There is no assurance with regards to the amounts of future payments to be received.
Contract drilling
Contract drilling revenues and costs increased $179,000 (13%) and $749,000 (70%), respectively, for the three months ended June 30, 2010, as compared to the same period in the prior year. The contract drilling segment generated a $335,000 operating loss before general and administrative expenses in the three months ended June 30, 2010, a decrease of $583,000 as compared to the $248,000 operating profit generated during the same period of the prior year, primarily due to unforeseen difficulties experienced on certain well drilling projects during the current quarter.
Contract drilling revenues and costs increased $1,239,000 (34%) and $1,016,000 (32%), respectively, for the nine months ended June 30, 2010, as compared to the same period in the prior year. The contract drilling segment generated a $336,000 operating profit before general and administrative expenses in the nine months ended June 30, 2010, an increase of $187,000 as compared to the $149,000 operating profit generated during the same period of the prior year, primarily due to increased well drilling activity in the current year.

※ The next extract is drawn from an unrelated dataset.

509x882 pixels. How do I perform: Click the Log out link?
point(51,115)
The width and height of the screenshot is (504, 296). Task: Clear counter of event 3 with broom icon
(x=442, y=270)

Contract drilling revenues and costs are not seasonal in nature, but can fluctuate significantly based on the awarding and timing of contracts, which are determined by contract drilling customer demand.
Gas processing and other
Gas processing and other income decreased $16,000 (13%) and $369,000 (53%) for the three and nine months ended June 30, 2010, respectively, as compared to the same periods in the prior year primarily due to $19,000 and $123,000 decreases in gas processing revenues for the three and nine months ended June 30, 2010, respectively, due to less volumes being processed as a result of low natural gas prices and natural declines in production. The decrease for the nine months ended June 30, 2010 was also attributable to a $146,000 refund of unused gas contract management funds from a natural gas marketer received in the prior year period. There was no such refund in the current year period.
General and administrative expenses
General and administrative expenses decreased $495,000 (24%) for the three months ended June 30, 2010, as compared to the same period in the prior year. The decrease was primarily attributable to a $352,000 decrease in stock appreciation rights expense due to fluctuations in Barnwells stock price. Additionally, compensation costs decreased in the current quarter, as compared to the same period in the prior year.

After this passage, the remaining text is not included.